Cette organisation doit prévoir une disponibilité des médecins et des services mobiles d'urgence et de réanimation (SMUR), sept jours sur sept, 24 heures sur 24, et pas nécessairement dans un service d'urgence spécialisé au sein de l'hôpital. Il existe également des règles concernant les SMUR et la législation garantit une couverture suffisante du territoire.

L'affectation des moyens publics limités doit être beaucoup plus efficace. Nous n'y arriverons pas en organisant de nombreuses permanences 24heures sur 24, sept jours sur sept, par exemple pour les maternités qui ont moins d'un accouchement par 24 heures et les services qui ont une activité trop faible. Cela implique une utilisation inefficace du personnel et des moyens, mais aussi le fait qu'il y a de fortes chances que, les prestataires de soins n'ayant pas suffisamment d'opportunités d'acquérir l'expertise ou de la préserver, la qualité soit insuffisante.

Cela ne vaut pas que pour les salles d'accouchement. L'efficacité et la qualité des soins vont aussi de pair dans les unités de soins infirmiers. Je prends encore l'exemple des maternités. En Belgique, les maternités ont un taux d'occupation de moins de 50%. Une réduction du nombre de maternités, tout en augmentant le taux d'occupation des lits, sera bénéfique pour la qualité des soins pour la mère et son bébé, mais aussi pour la satisfaction des infirmiers et sages-femmes. Car, même pour un nombre limité de patients dans une petite maternité, il faut continuer à assurer la permanence, avec une équipe beaucoup plus restreinte.
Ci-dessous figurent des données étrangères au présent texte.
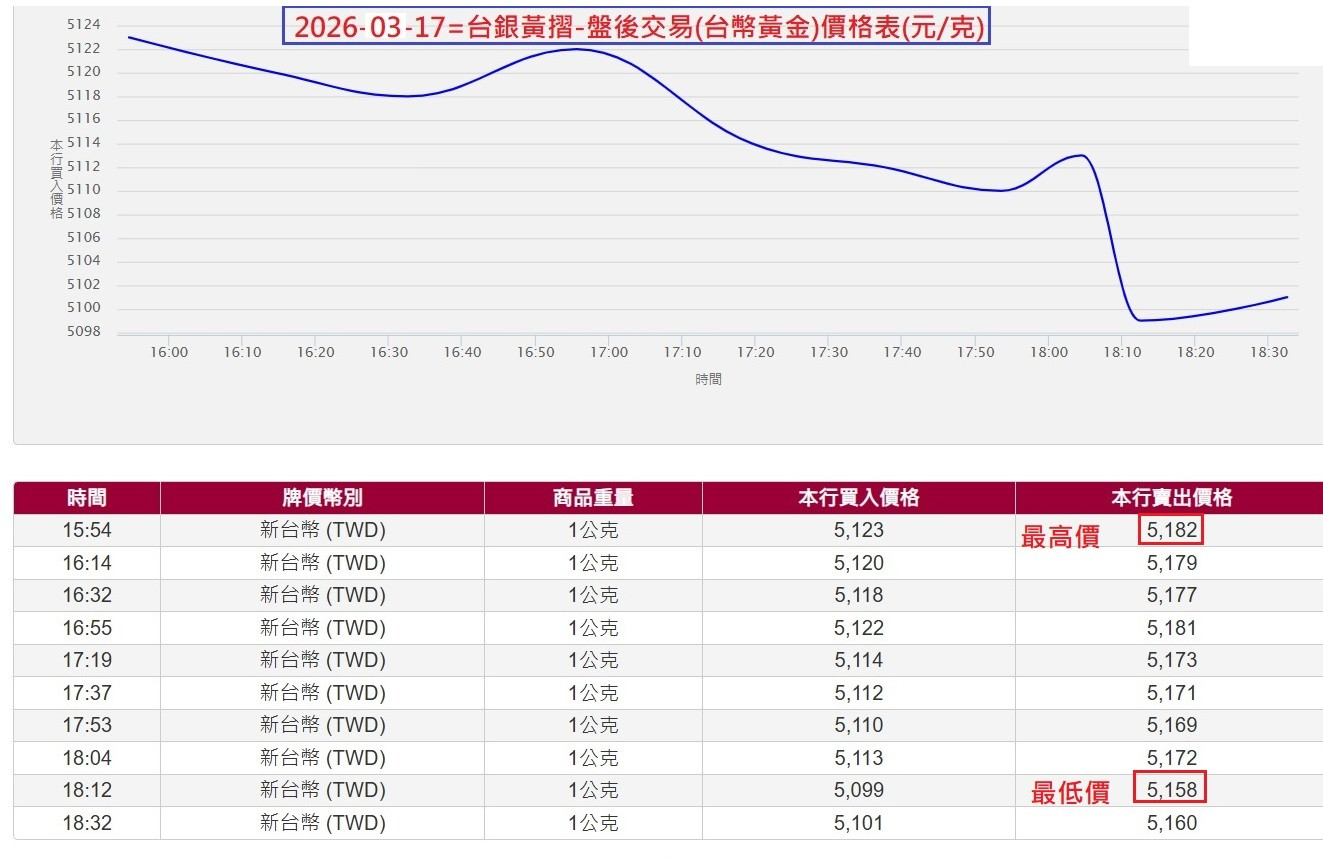
Task: Click the chart title dated 2026-03-17
Action: 636,28
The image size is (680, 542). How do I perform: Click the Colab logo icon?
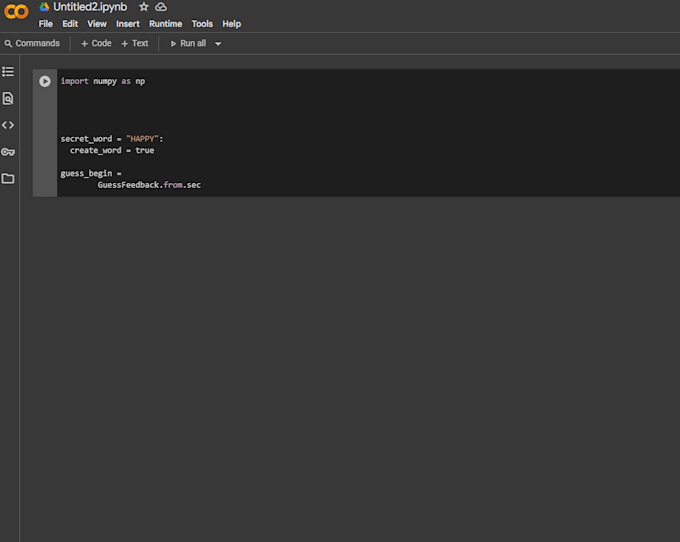point(16,12)
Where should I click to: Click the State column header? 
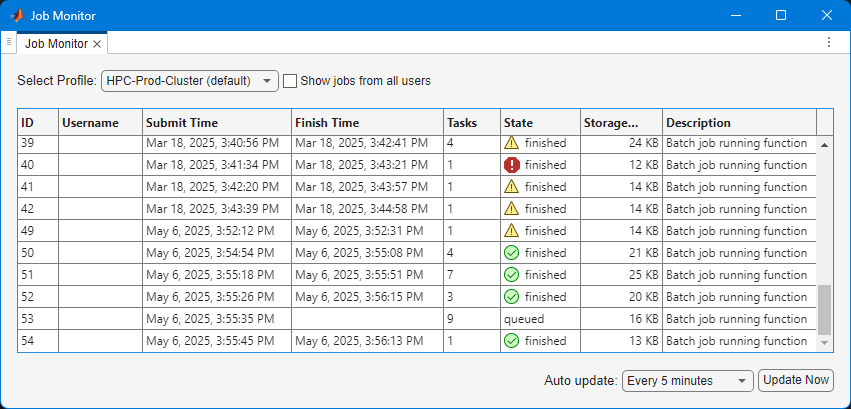[x=539, y=122]

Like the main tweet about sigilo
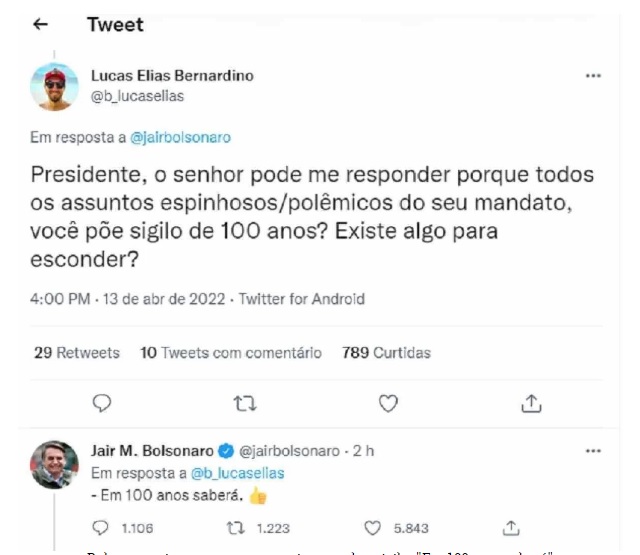(388, 403)
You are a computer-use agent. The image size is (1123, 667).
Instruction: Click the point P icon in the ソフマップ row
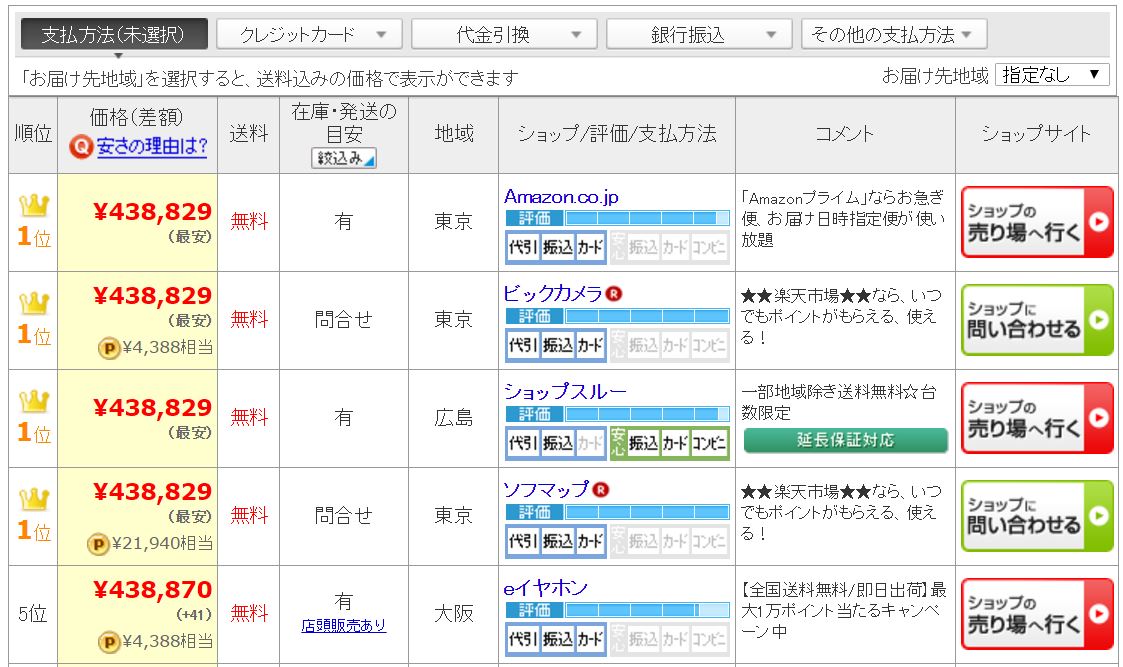point(108,543)
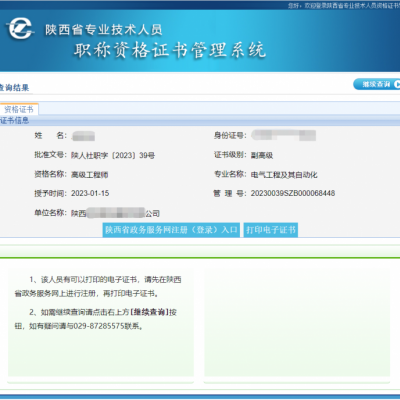Click the 证书信息 section header bar
The image size is (400, 400).
coord(200,120)
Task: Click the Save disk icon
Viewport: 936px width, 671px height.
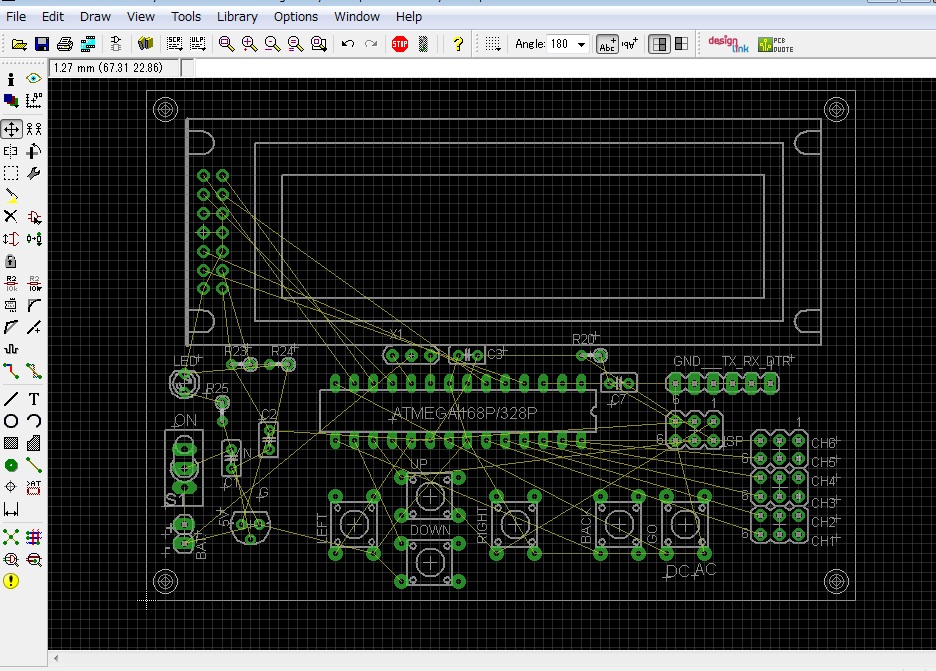Action: pos(41,44)
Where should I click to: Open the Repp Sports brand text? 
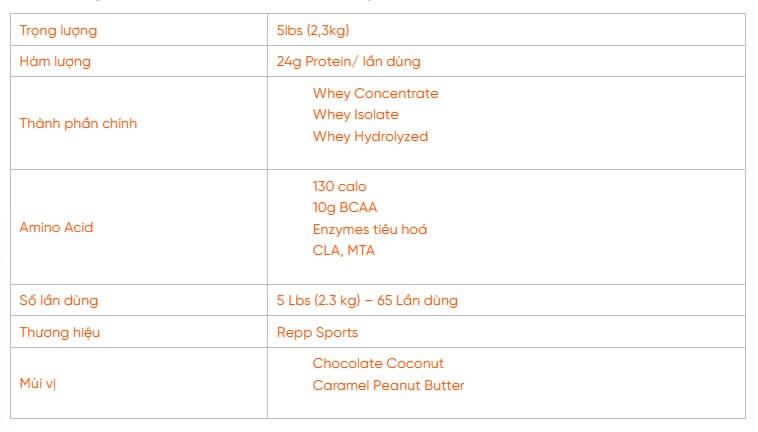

Il est donc bel et bien utile de concentrer les accouchements dans un nombre limité de maternités.

Il va de soi que cela entraîne des problèmes liés à la transition et qu'il convient donc de prévoir des mesures transitoires pour accompagner ce changement.

Comment allons-nous procéder concrètement pour mettre en place les réformes des hôpitaux ? Comme je l'ai déjà indiqué en septembre dernier au sein de cette commission, la cellule stratégique a eu une concertation périodique avec un représentant des médecins, les coupoles hospitalières - vous savez qu'il y en a plusieurs en Wallonie - et les mutualités, en plus des entretiens bilatéraux réguliers avec les différentes parties prenantes.

En outre, nous soumettons nos plans aux entités fédérées au sein de la commission interministérielle Santé publique et, dans l'esprit de la déclaration commune de 2015, nous espérons pouvoir arriver à une vision commune.

Enfin, en ce qui concerne les projets pilotes relatifs aux accouchements avec séjour hospitalier écourté, nous avons sélectionné sept projets pilotes l'année dernière afin qu'ils puissent exécuter leur plan. Les partenaires de ces projets ont commencé leurs travaux l'été dernier et/ou en septembre dernier. Nous attendons leur première évaluation intermédiaire un an après et nous ne sommes donc pas encore en mesure de vous fournir un rapport à ce sujet. Nous y reviendrons.